Some PDF files can be "tagged" which means they contain information about the structure of the file. This structure is embedded as metadata within the PDF and is made up of a hierarchy of tags that label elements such as headings, paragraphs, lists, tables, and images.

This is very similar to HTML where text is contained within elements that have meaning, such as <p> for paragraph, or <table> for table.

If a PDF file does contain structured content (also known as marked content), then it can be processed and converted into other formats.

What is JSON?

A JSON file (short for JavaScript Object Notation) is a lightweight, text-based format used for storing and exchanging structured data between systems.

It represents data as key-value pairs and arrays, making it easy for both machines and developers to read and write. JSON is commonly used in web applications to transmit data between server and a client, and is natively supported by most programming languages.

Despite its origin in JavaScript, JSON is language-independent and has become a universal data format across APIs and software systems.

PDF vs JSON

Both formats serve distinct purposes, PDF preserves the fixed visual layout of a document, making it ideal for sharing print-ready content like reports, contracts and official documents. It is widely used when consistent appearance and layout across devices are critical, and is one of the most universally supported document formats.

In contrast, JSON is designed for data exchange and storage, not presentation. JSON is commonly used in web development, APIs, and software applications to sent structured data like user profiles, settings, or real-time content between servers and clients.

JSON can be imported directly in text editors like VS studio without affecting the format, with PDFs that is not the case. JSON is also best suited to be crawled by AI technologies like LLMs due to its structural nature.

Recently, we added PDF to JSON support to JPedal. If your PDF file contains structured content (how do I know?), then JPedal will be able to convert it to JSON.

Getting Started

  1. Add JPedal to your class or module path (download the trial jar)
  2. Create an ExtractStructuredTextProperties object and set the output format to OutputModes.JSON
  3. Call one of the methods from ExtractStructuredText

How to extract text from a PDF as JSON

ExtractStructuredTextProperties properties = new ExtractStructuredTextProperties();
properties.setFileOutputMode(OutputModes.JSON);
ExtractStructuredText.writeAllStructuredTextOutlinesToDir("inputFile.pdf", password, "outputFolder", null, null);

Summary

This guide demonstrated how to convert structured PDF files into JSON format using just a few lines of Java code. It also highlighted the key differences between PDF and JSON to help you determine which format best suits your needs.

For more in-depth insights into PDFs, feel free to explore our other articles — we’ve been working with the format for over a decade!

Frequently Asked Questions

Can all PDF files be converted to JSON?

No.
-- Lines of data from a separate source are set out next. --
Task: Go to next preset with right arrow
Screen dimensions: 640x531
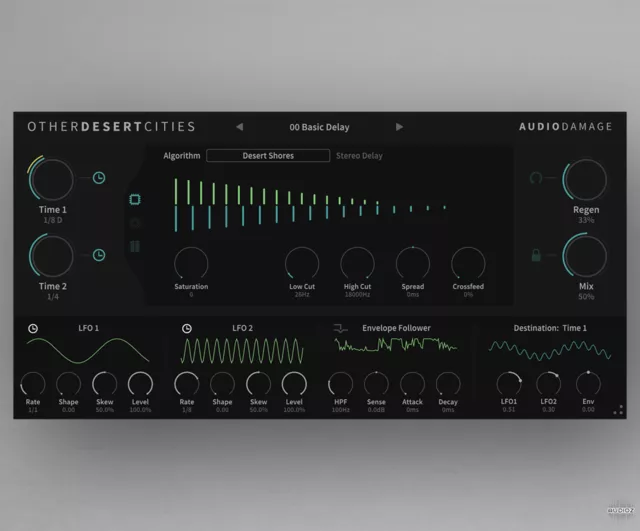Action: [x=400, y=127]
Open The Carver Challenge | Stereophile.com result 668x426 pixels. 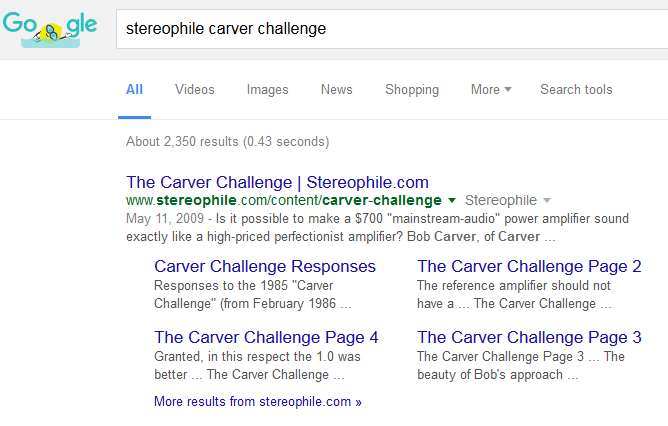(277, 182)
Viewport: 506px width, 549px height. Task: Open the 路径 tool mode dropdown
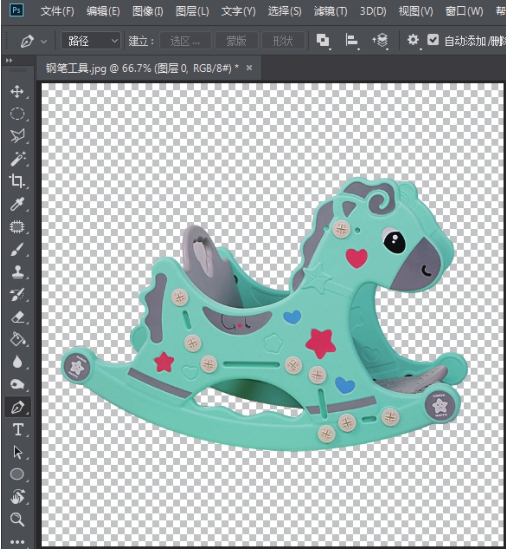pyautogui.click(x=91, y=41)
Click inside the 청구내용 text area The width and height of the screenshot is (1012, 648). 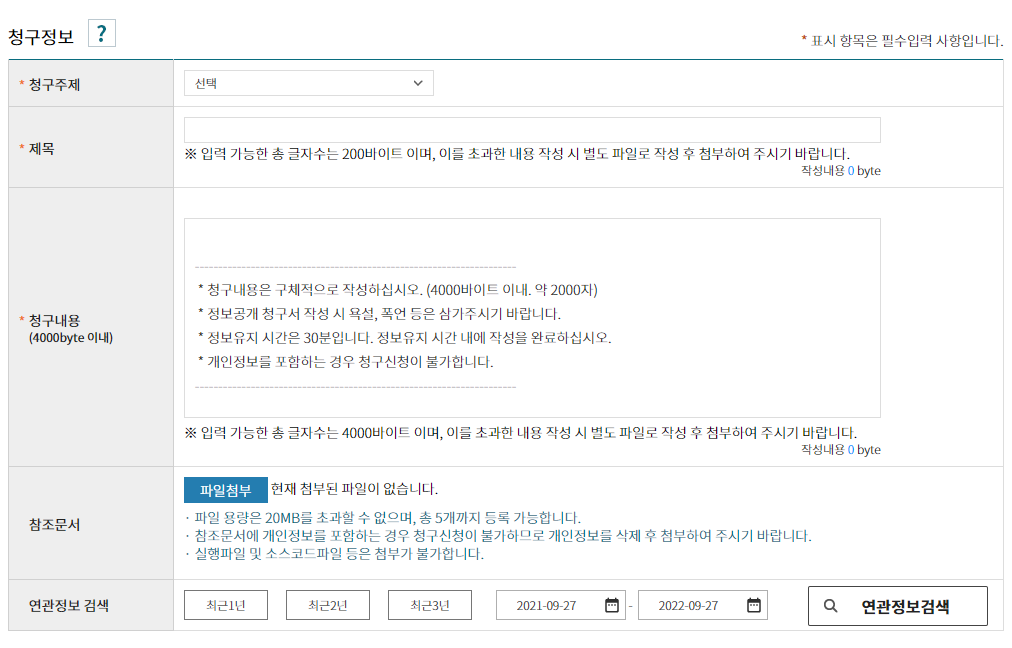[x=532, y=317]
Only PDFs that contain structured or tagged content can be accurately converted into structured JSON. Untagged PDFs may still allow plain text extraction, but the semantic structure of the document is often lost.

What does "tagged PDF" mean?

A tagged PDF includes metadata describing the logical structure of the document, such as headings, paragraphs, tables, lists, and images. This makes the document more accessible and easier to process programmatically.

Why convert PDF to JSON?

Converting PDF content to JSON makes it easier to integrate document data into applications, APIs, databases, search systems, and AI workflows. JSON is lightweight, structured, and widely supported across programming languages.

Can JSON preserve the visual layout of a PDF?

Not completely. JSON focuses on representing structured data rather than visual appearance. While structural relationships can be preserved, the exact page layout and formatting of the original PDF are not the primary goal.

Does JPedal support extracting structured text in Java?

Yes. JPedal provides Java APIs for extracting structured PDF content and exporting it as JSON using the ExtractStructuredText functionality.

Is JSON suitable for AI and LLM processing?

Yes. JSON is particularly well suited for AI pipelines and large language models because the structured format makes document content easier to parse, chunk, index, and analyse programmatically.